Operation 418 comprises merging at least some data corresponding with at least one (and in some examples, corresponding with each) data aggregation determined to have a current state value that is different than a corresponding prior state value, with prior data corresponding with at least one data aggregation determined to have a current state value that is not different than a corresponding prior state value. If the boundaries are well chosen, new data in data aggregations where there is no change can be ignored. In data aggregations where the state has changed, the old data may be discarded and replaced with new data. The new data for the changed data aggregations is appended to old data for data aggregations that have not changed. Thus, the management client 109 merges the data to reconcile a new system representation of the management data. For example, in the case of the second exemplary DTD output file discussed above wherein the data is stored in an XML file, the file format provides clear data aggregation boundaries that can be easily managed. For example, the XML starting and ending tags associated with a data aggregation, and standard file manipulation methods, can be used to identify, remove, and replace data in a changed data aggregation with data that represents the current state of the system.
After operation 412 or operation 418, the monitoring phase of sequence 400 may be repeated, beginning with operation 407. Thus, one or more of operations 407 to 418 maybe repeated.
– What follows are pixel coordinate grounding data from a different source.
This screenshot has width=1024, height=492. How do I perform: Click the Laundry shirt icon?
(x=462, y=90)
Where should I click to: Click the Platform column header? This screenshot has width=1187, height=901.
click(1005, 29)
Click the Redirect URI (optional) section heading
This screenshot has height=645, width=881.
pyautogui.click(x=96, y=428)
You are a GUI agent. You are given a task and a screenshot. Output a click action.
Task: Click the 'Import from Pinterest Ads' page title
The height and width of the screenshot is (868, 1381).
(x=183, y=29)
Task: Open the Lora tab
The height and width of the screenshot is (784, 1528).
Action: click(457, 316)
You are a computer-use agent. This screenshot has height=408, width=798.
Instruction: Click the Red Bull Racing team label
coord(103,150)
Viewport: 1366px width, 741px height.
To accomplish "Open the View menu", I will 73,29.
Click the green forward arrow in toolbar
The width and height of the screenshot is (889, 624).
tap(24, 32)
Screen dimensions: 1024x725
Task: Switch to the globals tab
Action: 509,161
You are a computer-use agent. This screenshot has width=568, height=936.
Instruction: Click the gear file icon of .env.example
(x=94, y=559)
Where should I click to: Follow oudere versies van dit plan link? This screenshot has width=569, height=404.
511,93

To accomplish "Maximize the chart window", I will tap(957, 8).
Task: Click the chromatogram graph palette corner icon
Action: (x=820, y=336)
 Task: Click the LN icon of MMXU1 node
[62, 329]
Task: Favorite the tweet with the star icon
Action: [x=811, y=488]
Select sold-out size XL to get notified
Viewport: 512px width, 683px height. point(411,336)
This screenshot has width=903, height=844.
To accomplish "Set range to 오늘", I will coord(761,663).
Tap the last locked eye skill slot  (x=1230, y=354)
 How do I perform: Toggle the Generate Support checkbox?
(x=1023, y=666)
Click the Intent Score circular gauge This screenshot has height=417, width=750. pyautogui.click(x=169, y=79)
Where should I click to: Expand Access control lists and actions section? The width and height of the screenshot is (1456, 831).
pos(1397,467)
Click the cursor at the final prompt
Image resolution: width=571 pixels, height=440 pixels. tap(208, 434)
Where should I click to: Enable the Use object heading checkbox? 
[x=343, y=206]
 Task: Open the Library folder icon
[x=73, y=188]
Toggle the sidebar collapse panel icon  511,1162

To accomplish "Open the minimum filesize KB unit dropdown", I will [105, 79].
Some examples of the invention may be described as intelligent discovery agent services for minimizing client analysis. Some examples may be implemented as a method and computing system for performing intelligent discovery of a SAN by organizing the data reported by SAN discovery agents into states corresponding with data aggregations, and using the state information to minimize transmissions between agent services and a management client 109 requesting discovery services. In accordance with some examples of the invention, one or more SAN management clients 109 compare current state information with prior state information, without having to perform analysis steps where state data has not changed, thereby leveraging SAN discovery agent aggregation and minimizing analysis time.
While the foregoing disclosure shows a number of illustrative embodiments of the invention, it will be apparent to those skilled in the art that various changes and modifications can be made herein without departing from the scope of the invention as defined by the appended claims. Furthermore, although elements of the invention may be described or claimed in the singular, the plural is contemplated unless limitation to the singular is explicitly stated.